The Police Benevolent Association (PBA) used the hashtag #NoBailNY when posting stories in a similar vein. “Do we really expect hardened criminals, the mentally ill, and flight risks to show up to their court dates with no supervision in place?” read one PBA tweet. “Justice will not be served for the victims who continue to be voiceless in this pro-criminal environment.”

NYCPBA Legal joined in on the social media fray, with its Twitter account as well writing, “Has word hit the street that there are no longer consequences for criminal conduct?” using the hashtags #BadBailReform #BadDiscoveryReform #BadRaisetheAgeReform.

New York State Assembly Speaker Carl Heastie took to Spectrum News’ Capital Tonight program to defend bail reform stating that Bratton got it wrong on legislators not speaking with judges or law enforcement officials before voting on bail reform. He also said, “We want to make sure that we have a fair and equitable criminal justice system that tries to remove as much bias as possible. Poor people and people of color have not had the same treatments under the criminal justice system.”

Heastie said there’s been misapplication of the law by judges and that headlines have been sensationalized. One such story involved a man named Gerod Woodberry who robbed four banks in Manhattan between Dec. 30 and Jan. 8. Some media outlets have claimed that because Woodberry used a note in his robberies instead of a gun, New York jails couldn’t keep him in custody blaming bail reform. Heastie said that framing of the story wasn’t based on facts.

“The person was arrested I believe on Jan. 8, for robbing a bank, which was a violation of his parole,” said Heastie on Capital Tonight. “Parole could have just taken him back to jail and judges could’ve issued bail if he wanted to or could have given him electronic monitoring.”

In a joint statement by The Legal Aid Society, New York County Defender Services, Brooklyn Defender Services, The Bronx Defenders, and Neighborhood Defender Service of Harlem, the groups expressed appreciation for Heastie’s defense.

“Albany cannot let lies and fear mongering from law enforcement undermine these critically important reforms, which have made our criminal legal system more just, fair, and equitable,” read the emailed statement. “Reform has already added transparency by providing access to information and evidence about the accusation, has expedited court processes, helped families stay together and saved thousands across the state from the devastation of unnecessary and overly harsh pretrial incarceration on misdemeanor cases and non-violent felony charges.”

Meanwhile, New York State Assembly Member Nicole Malliotakis is using the anti-bail reform sentiment in her run for Congresswoman. New York State Republican Chairman Nick Langworthy endorsed the assembly member for New York’s 11th congressional district challenging current Congressman Max Rose. Langworthy called Rose an “enemy of the president and democracy.” Malliotakis agreed. “Here in New York, Max Rose has supported Mayor de Blasio’s ill-conceived plan to close Rikers Island and Gov.

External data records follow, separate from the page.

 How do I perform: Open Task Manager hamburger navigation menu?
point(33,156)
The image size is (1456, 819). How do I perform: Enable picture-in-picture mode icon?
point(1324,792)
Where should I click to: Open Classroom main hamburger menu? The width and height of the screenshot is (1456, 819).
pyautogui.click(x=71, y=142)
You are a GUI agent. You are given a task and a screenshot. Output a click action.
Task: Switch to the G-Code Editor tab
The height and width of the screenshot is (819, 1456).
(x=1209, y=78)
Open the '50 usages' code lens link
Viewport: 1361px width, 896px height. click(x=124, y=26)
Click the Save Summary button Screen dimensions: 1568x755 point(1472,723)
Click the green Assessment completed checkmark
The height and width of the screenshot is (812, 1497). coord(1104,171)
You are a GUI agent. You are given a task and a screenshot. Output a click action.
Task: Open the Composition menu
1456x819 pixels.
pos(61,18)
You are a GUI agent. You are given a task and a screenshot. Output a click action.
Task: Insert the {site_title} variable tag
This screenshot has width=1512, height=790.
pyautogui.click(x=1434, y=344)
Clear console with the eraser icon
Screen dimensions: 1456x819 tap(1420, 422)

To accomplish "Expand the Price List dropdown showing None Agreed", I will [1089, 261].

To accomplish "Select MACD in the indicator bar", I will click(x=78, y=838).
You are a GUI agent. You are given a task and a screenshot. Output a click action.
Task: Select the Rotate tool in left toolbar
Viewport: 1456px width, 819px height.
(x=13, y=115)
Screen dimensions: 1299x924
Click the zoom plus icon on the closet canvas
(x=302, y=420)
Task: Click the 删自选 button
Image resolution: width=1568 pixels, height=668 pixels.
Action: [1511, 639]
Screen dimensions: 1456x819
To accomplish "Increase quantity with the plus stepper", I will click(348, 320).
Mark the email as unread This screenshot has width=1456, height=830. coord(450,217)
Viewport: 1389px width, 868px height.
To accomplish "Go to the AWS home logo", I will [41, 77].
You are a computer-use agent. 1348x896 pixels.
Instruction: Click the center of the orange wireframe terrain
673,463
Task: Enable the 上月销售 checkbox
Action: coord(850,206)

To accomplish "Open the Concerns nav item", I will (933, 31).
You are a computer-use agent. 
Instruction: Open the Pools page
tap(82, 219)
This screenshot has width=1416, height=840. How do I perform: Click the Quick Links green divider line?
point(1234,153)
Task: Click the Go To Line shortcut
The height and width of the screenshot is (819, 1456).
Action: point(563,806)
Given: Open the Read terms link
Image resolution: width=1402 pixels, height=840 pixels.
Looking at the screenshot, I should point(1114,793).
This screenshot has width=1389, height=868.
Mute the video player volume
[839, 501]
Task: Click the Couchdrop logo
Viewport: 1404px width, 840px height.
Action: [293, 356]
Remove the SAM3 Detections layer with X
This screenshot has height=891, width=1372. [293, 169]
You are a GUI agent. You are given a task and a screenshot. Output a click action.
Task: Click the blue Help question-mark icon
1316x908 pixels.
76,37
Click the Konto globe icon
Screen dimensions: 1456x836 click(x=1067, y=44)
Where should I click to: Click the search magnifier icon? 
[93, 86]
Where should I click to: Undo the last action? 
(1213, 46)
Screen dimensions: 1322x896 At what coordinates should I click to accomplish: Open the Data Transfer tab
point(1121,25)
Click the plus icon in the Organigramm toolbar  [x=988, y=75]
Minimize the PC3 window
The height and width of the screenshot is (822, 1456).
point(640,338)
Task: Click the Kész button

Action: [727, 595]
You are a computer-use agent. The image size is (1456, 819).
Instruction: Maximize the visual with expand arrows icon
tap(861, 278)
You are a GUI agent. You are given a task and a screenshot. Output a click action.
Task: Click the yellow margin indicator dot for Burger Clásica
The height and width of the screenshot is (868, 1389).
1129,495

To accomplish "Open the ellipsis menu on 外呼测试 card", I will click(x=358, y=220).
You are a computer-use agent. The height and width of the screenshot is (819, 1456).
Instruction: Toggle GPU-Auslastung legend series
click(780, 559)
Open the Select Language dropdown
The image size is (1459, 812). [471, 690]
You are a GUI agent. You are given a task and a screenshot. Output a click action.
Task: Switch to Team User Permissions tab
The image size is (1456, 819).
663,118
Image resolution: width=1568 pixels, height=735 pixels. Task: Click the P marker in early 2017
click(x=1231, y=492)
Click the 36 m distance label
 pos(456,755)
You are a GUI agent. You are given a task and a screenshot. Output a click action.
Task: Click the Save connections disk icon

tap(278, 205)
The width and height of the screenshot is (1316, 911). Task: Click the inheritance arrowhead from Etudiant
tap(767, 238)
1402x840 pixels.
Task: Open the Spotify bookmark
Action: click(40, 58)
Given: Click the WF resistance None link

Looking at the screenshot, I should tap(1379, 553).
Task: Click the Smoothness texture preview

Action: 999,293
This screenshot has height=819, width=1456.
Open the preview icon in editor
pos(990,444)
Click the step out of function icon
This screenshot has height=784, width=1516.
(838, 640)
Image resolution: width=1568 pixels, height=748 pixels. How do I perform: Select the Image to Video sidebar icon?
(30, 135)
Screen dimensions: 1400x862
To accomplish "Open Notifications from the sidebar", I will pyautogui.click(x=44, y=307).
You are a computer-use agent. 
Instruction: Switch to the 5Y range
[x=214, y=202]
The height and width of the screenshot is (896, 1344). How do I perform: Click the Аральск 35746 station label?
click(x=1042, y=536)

Cuomo’s insane bail reform law that puts dangerous criminals back on the street instead of behind bars in a jail cell,” said Malliotakis. “Chairman Langworthy is right, Max Rose needs to be sent packing.”

But some feel that the push against a new law by a liberal involving law enforcement was destined to be fought against. Activist Josmar Trujillo told the AmNews that anything that brings about real justice for people is met with fear.

“Fear mongering and moral panics is what police and prosecutors recklessly contribute to our society. They are happily joined in this by conservative law makers,” said Trujillo to the AmNews. “That approach is precisely what has led us to eras of mass incarceration and mass criminalization that we are finally trying to rid ourselves of. However, it’s important to note in the past, as in this particular moment of bail reform, law enforcement efforts are carried through oftentimes uncritical media and can also have willing liberal voices––like that of Mayor Bill de Blasio, who has kowtowed to the NYPD for more than six years.”

“There should be no rollbacks to the reforms, which are all of two weeks old,” continued Trujillo. “It is time for justice, not more jailing of poor New Yorkers.”